Et pourtant. A son 2e AVC durant l’hospitalisation, il s’est passé quelque chose qui ressemble fort à une prise de conscience qu’on combat. Pendant plusieurs semaines, il a souffert de ce qui, nous a-t-on dit, s’appelle une confusion spatiale. C’est-à-dire qu’il s’est cru ailleurs. Rien n’y faisait. La vue sur les 4000 de La Courneuve où il avait vécu. Non c’est autre chose. La vue de bretelle d’autoroute qu’il a prise pendant des années pour rentrer chez lui à Pierrefitte. Non. Le hall ? Non. Le nom Delafontaine inscrit en gros sur le fronton de l’hôpital. Non plus. Mon père se pensait à Tignes (dans les Alpes) et pour se mettre en cohérence, il s’est mis à dire qu’il y avait un autre Delafontaine à Tignes.
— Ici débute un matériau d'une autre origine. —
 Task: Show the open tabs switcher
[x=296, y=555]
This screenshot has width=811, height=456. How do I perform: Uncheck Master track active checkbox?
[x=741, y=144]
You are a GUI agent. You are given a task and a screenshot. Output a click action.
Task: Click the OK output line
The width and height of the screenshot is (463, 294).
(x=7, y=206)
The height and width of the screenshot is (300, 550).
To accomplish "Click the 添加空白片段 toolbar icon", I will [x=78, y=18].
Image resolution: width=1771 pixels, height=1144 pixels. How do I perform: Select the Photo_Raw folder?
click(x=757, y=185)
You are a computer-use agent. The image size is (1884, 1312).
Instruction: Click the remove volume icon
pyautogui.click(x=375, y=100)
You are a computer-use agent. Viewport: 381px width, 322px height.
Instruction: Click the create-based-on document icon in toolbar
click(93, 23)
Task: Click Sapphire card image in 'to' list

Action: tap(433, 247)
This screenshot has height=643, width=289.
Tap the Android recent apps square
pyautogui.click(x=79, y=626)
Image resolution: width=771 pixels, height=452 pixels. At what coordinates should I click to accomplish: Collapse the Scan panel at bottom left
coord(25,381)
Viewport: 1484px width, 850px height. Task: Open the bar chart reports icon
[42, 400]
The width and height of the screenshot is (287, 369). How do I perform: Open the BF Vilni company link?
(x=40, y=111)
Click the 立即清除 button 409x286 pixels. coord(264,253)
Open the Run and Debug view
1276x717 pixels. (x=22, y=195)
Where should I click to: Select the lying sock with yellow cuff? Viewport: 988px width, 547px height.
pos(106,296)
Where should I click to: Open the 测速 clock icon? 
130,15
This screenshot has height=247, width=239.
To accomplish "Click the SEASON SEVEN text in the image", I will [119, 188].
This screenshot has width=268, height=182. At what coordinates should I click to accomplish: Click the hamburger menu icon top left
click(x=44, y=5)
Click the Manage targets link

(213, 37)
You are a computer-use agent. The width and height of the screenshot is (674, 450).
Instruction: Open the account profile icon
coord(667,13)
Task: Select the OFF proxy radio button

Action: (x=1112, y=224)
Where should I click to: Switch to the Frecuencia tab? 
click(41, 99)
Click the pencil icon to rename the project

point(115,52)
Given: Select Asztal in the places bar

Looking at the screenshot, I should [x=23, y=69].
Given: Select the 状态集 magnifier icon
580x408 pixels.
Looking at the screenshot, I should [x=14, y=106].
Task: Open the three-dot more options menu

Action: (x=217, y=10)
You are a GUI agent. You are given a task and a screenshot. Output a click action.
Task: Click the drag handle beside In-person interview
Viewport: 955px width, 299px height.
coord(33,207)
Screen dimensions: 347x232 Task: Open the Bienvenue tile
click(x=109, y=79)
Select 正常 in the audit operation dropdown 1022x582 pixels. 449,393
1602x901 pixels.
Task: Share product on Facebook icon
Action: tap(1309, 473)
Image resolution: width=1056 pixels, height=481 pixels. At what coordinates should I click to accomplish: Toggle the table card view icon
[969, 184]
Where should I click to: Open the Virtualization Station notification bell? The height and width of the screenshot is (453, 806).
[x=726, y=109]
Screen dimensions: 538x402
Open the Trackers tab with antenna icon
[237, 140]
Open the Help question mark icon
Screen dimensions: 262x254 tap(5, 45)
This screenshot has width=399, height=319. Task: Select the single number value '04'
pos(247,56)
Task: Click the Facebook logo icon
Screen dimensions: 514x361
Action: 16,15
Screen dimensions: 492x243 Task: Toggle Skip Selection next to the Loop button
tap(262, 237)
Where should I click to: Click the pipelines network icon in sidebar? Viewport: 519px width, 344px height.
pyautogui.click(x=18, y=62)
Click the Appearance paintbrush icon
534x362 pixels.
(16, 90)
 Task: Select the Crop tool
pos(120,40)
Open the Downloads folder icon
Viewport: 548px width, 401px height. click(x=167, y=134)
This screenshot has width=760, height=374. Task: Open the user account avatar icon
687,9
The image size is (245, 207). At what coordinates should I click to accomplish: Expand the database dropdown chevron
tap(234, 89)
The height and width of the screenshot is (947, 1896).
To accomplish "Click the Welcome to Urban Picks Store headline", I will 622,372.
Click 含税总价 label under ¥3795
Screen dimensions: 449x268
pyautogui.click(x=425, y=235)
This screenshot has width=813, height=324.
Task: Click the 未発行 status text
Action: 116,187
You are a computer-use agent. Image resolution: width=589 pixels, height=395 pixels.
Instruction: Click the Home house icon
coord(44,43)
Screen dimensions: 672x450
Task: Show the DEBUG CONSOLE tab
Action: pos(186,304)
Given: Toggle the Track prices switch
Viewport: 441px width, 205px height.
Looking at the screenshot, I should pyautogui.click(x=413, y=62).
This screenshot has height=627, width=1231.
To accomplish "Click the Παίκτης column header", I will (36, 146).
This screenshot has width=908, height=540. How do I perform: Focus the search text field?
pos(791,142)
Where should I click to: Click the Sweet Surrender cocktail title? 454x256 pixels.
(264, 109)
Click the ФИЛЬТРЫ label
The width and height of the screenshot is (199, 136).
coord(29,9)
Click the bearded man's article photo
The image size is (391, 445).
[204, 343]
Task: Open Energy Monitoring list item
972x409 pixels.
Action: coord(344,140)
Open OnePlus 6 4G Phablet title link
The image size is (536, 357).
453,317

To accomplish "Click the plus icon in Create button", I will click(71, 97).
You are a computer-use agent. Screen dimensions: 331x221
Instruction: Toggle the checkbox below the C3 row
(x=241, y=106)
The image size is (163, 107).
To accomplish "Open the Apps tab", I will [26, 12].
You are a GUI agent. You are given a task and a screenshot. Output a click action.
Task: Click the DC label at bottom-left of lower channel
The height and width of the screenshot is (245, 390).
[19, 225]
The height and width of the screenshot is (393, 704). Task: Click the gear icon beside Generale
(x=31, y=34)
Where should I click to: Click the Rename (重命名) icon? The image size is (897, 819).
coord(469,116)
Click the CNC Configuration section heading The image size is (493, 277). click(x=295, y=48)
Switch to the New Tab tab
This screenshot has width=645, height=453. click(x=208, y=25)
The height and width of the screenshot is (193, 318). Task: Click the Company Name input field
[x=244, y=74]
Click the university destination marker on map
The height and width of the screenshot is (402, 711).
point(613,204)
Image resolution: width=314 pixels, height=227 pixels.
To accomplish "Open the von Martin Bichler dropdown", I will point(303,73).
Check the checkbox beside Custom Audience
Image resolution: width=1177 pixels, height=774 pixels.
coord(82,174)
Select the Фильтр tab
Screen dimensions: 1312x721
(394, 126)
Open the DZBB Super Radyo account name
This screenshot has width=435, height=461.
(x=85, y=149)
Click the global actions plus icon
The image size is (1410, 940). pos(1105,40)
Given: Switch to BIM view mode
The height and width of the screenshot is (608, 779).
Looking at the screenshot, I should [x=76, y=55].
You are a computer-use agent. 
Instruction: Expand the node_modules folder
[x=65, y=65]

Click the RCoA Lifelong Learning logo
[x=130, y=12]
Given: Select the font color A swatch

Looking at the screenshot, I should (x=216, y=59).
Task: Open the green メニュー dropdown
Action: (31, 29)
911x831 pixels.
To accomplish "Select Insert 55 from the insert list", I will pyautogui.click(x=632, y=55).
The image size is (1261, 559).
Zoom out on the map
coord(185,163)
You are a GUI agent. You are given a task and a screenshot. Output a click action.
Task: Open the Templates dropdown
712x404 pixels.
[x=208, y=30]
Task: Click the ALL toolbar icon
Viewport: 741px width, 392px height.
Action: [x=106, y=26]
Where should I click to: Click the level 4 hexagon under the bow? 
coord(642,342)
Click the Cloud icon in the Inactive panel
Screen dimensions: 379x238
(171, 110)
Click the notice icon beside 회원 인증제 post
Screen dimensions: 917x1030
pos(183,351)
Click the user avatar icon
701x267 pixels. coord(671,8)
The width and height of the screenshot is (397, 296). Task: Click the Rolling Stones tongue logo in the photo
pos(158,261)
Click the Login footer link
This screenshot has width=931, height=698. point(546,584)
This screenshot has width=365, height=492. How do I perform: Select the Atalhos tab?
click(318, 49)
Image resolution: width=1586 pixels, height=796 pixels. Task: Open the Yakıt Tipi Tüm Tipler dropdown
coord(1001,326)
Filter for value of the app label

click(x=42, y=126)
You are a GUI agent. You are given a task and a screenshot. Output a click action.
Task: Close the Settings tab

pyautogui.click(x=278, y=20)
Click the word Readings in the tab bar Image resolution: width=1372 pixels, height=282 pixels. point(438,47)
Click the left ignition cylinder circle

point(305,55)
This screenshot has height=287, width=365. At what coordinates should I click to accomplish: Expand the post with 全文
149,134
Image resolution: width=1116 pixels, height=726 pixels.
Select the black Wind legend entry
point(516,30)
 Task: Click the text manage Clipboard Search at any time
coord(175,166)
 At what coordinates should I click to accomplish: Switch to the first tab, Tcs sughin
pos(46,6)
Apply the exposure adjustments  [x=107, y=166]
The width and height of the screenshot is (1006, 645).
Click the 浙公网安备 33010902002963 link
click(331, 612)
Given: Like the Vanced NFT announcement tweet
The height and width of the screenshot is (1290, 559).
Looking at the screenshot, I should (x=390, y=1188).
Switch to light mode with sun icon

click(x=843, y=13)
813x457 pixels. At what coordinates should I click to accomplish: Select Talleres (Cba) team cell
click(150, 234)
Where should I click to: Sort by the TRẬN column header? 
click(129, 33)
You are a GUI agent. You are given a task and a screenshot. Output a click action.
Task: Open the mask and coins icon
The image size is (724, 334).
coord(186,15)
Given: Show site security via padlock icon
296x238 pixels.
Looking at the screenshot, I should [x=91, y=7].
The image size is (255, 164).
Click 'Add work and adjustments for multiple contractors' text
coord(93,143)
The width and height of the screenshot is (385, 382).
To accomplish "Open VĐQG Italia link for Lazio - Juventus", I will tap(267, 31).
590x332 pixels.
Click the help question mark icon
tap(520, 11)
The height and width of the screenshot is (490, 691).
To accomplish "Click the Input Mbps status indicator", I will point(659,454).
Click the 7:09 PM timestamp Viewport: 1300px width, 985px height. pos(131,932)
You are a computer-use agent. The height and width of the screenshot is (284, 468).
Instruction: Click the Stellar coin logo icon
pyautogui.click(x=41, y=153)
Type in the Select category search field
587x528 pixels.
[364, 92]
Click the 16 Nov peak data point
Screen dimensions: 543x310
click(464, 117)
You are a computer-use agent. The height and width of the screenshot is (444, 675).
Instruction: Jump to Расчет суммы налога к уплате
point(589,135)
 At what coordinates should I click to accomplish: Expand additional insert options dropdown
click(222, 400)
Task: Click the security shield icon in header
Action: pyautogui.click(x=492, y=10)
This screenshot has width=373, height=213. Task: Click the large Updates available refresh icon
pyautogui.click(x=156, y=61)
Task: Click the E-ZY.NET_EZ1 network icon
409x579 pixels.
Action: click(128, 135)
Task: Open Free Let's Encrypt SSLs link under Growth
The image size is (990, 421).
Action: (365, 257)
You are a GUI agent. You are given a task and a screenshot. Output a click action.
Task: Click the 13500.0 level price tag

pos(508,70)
Je le revois encore au téléphone dire à ses amis : « Tu savais qu’il y avait un autre Delafontaine à Tignes ? ».

C’est là que l’inconscient parle. Le fait de se croire à Tignes a permis à mon père de formuler l’informulable pour lui : Qu’est-ce que c’est que cet hôpital de merde ? Il a exigé durant des jours d’être rapatrié à Saint-Denis, où il serait mieux soigné, où il serait mieux pris en charge, où il serait chez lui. Ce qu’il disait sans le dire c’est qu’il voulait être chez lui dans un vrai service public.

Avec une kiné qui vient le jour dit et pas trois jours après ; voire une kiné qui vient tous les jours comme promis

Avec des examens qui sont faits en temps et en heure, et qu’on ne perd pas dans le va-et-vient

Avec des infirmières et des aides-soignants qui ne changent pas tous les deux jours

Avec des médecins qui viennent te parler et te considérer un peu

Avec une nourriture qui ressemble un tant soit peu à quelque chose

Avec des espaces de vie qui permettent de ne pas croupir sans rien avoir à faire à part la télé dans l’hôpital

La première fois qu’il a pu sortir de l’hôpital, il n’a rien dit. Et après il n’a plus rien dit non plus. Mon père n’est pas mort à Delafontaine, il est rentré chez lui, dans sa maison à Pierrefitte via un dispositif appelé HAD, une autre foutaise du fonctionnement actuel de l’hôpital, qui consiste en gros à renvoyer les patients – ou clients – souffrir et mourir seuls chez eux.

Il a été abandonné par cet hôpital, lui qui l’avait accompagné toute sa vie.

Avec quelques unes, nous voudrions intervenir en tant qu’usagers dans cette lutte. Nos histoires d’usager-es, avec leurs douleurs et leurs joies, disent quelque chose de l’hôpital, de ce qu’il est et de ce qu’il devrait être. A nous de les partager : le manque de moyens de l’hôpital, c’est très concret, ce sont des questions de vie et de mort. Si ça vous dit de réfléchir au collectif d’usager-es des hôpitaux du 93, un peu ou beaucoup, écrivez à Usagers93@protonmail.com

C’est notre unique protection contre l’injustice sur laquelle repose le système de santé actuel.